What Happens After a Full Erase?

Discussion in 'Mac Basics and Help' started by shanshor, Dec 27, 2010.

  1. shanshor macrumors regular

    Joined:
    Jan 4, 2008
    #1
    Hello everyone! I've had my iMac since early 2008 (2.8GHz, 4GB RAM, nice NVidia card) and it has ran great until recently. Things seem slow, and take a bit too long to open. Even worse is that its performance is inconsistent. Sometimes iTunes can take 6-8 seconds to load, and sometime 30 or more. I had concluded that this is due to my hard drive being almost full (320 gigs). However, I erased about 50GB of info, and it still performs about the same. The bump to Snow Leopard helped a bit, but the performance still isn't near where I'd like it to be. I also just installed 4GB of RAM.

    So a new idea is to just completely erase everything and start over. I have a time machine backup of all of my info, and I would selectively add old information to the newly formatted drive (things like movies, photos, apps).
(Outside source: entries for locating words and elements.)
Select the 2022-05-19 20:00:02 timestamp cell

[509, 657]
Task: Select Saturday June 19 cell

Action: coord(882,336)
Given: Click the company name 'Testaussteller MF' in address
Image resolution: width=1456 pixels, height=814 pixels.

However I have two problems in doing a full erase (or whatever the technical term is)

    1) What happens to preferences and the such?
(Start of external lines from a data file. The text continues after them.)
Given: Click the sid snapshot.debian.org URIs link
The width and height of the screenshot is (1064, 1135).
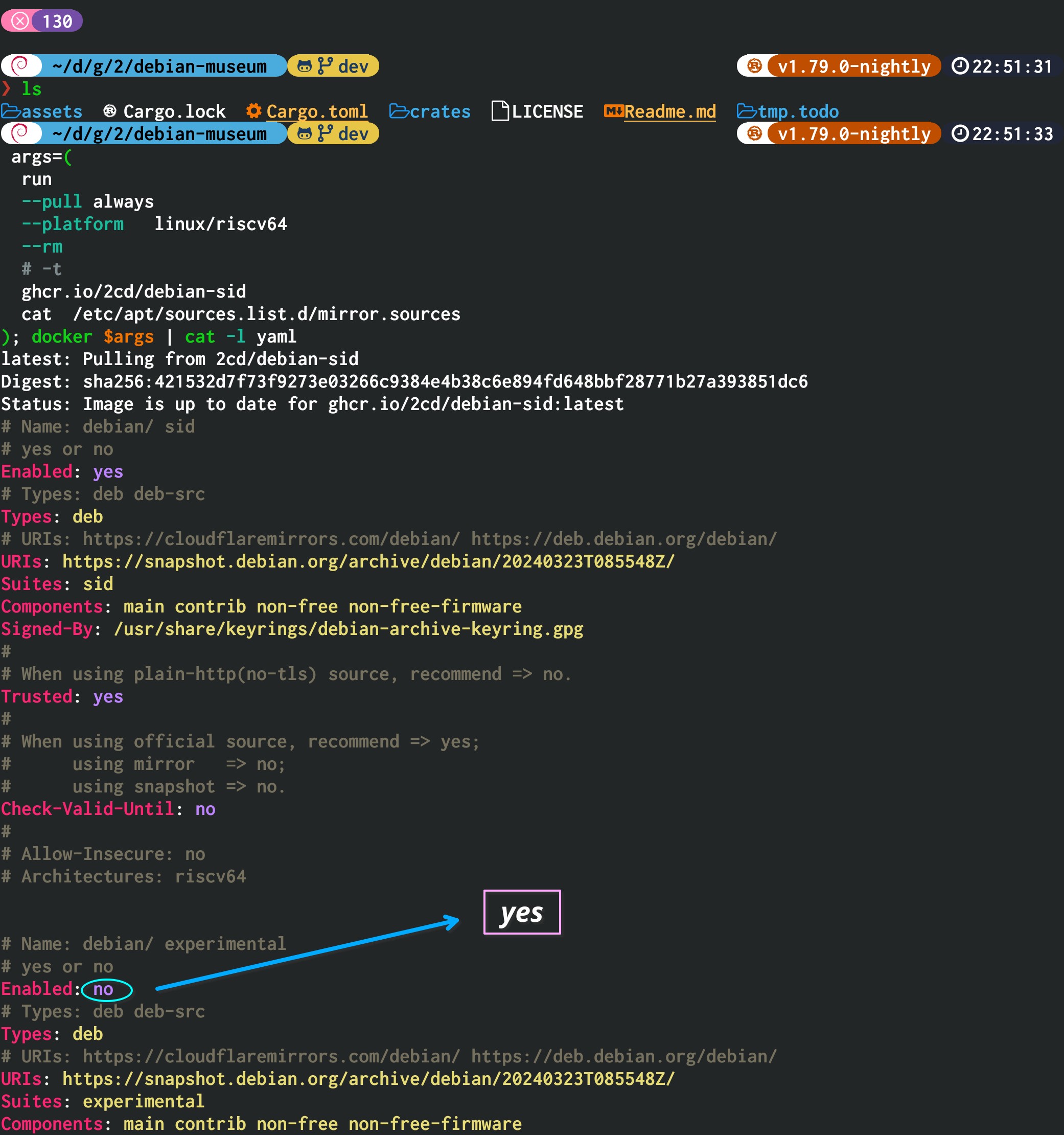Looking at the screenshot, I should [x=368, y=561].
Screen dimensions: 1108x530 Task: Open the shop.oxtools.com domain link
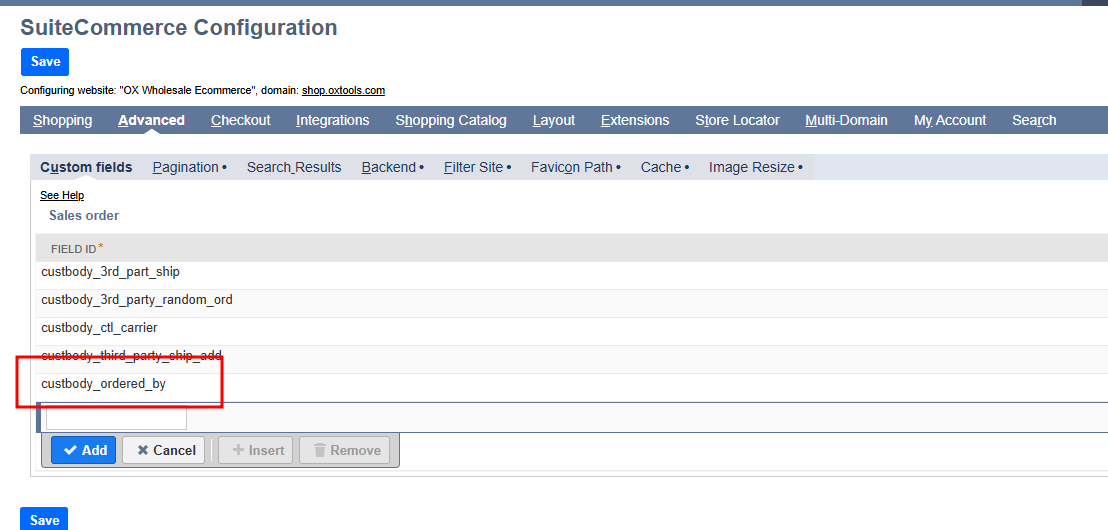[x=343, y=90]
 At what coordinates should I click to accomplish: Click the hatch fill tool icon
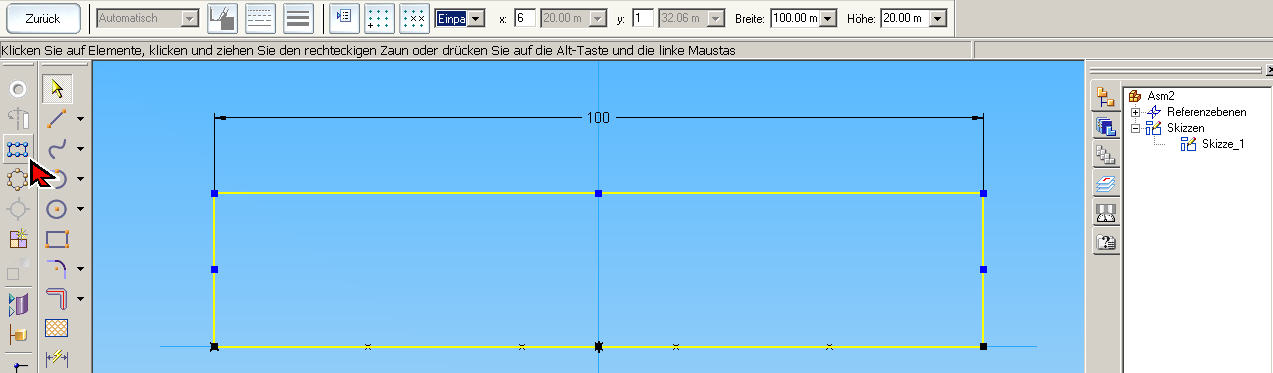[57, 329]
    I have my iPad and iPod touch synced to my iMac and I don't know how that would affect them after I tried to sync them after the erase. Also, if i load all of my photos back into iPhoto, will events and albums need to be reconfigured?
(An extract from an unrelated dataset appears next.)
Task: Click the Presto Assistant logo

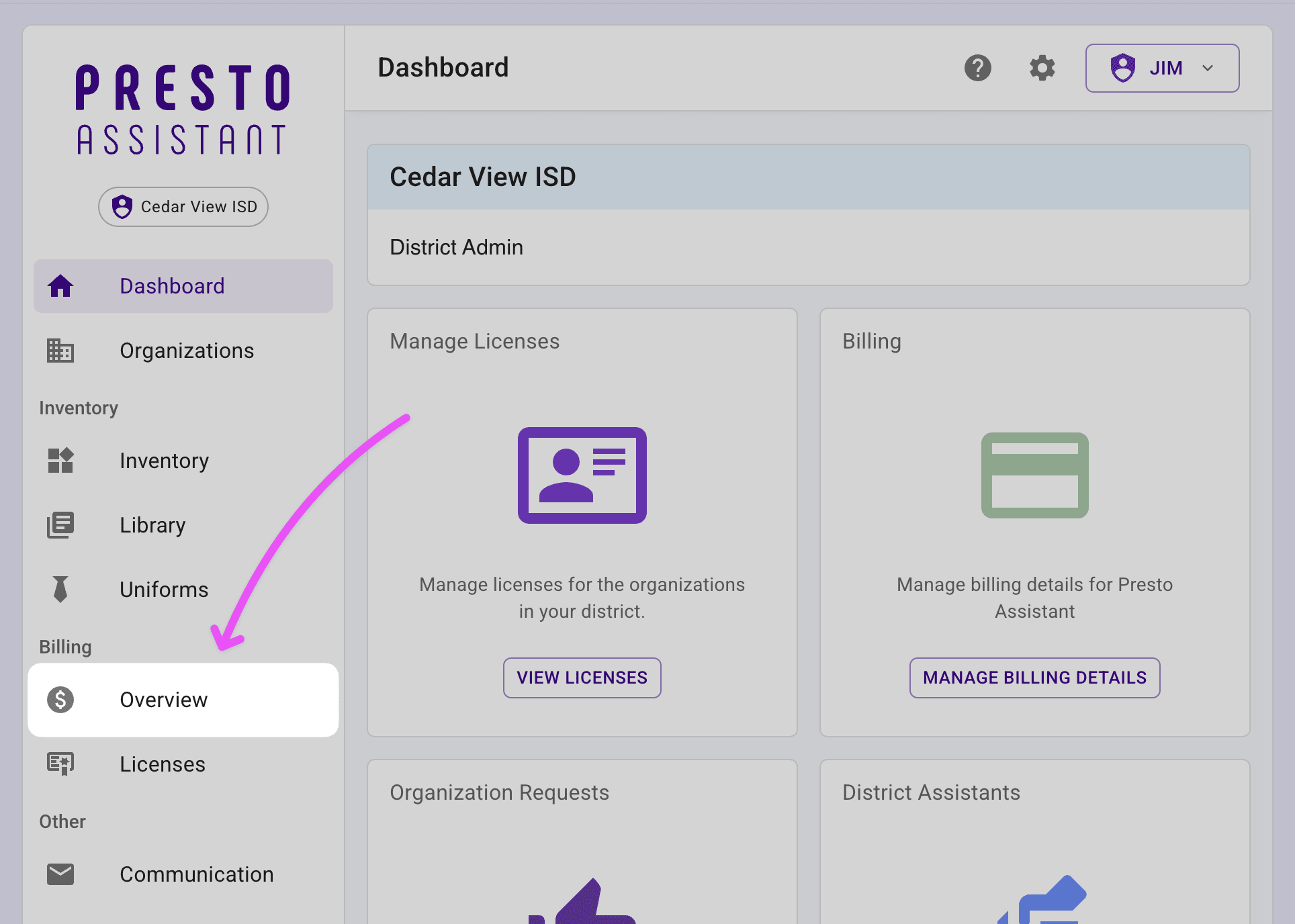Action: click(183, 109)
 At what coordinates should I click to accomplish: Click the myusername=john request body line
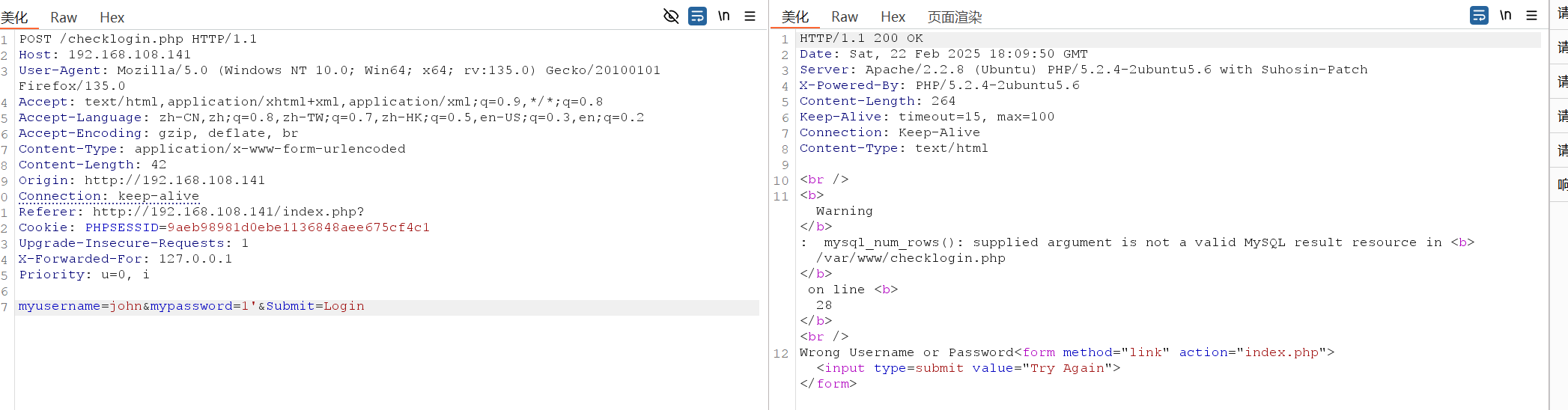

    2) What happens to my Windows Vista partition?

    I have a 30GB partition for Vista, and what would happen to it? Would OS X be smart enough to not touch it?


    Thanks for all of your help!
     
  2. shanshor thread starter macrumors regular

    Joined:
    Jan 4, 2008
  3. Deomitrus macrumors member

    Joined:
    Aug 29, 2008
    #3
    1. A lot of preferences are saved in your home folder /Users/%your username%/Library. iPhoto pictures are also stored in your home folder /Users/$your username%/Photos (unless you saved them elsewhere). Same idea with iTunes music, by default your music libraries are stored in /Users/%your username%/Music.

    Actually, Time Machine will backup all this data for you. You can then use Time Machine to restore your entire system.

    See:
    http://docs.info.apple.com/article.html?path=Mac/10.5/en/15638.html
    http://support.apple.com/kb/ht1427


    2. If you format the entire hard drive, you will wipe out your Windows partition as well. However if you format only the Mac OS X partition, your Windows partition will remain untouched.

    One way to increase startup performance, is to upgrade your hard drive to a Solid state drive. Check out Newegg.com for some prices on SSDs.

    Then you could use a free product like Carbon Copy Cloner to make an exact duplicate copy of old hard drive to your new drive. (Or re-install with Time Machine restore method mentioned above.)
     
  4. shanshor thread starter macrumors regular

    Joined:
    Jan 4, 2008
    #4
    Thanks man, this helps a lot. I do have one more question though, it seems you are suggesting that I re"install" my whole home folder. Wouldn't this negate the effects of having cleared my hard drive? Or would I still see a performance boost?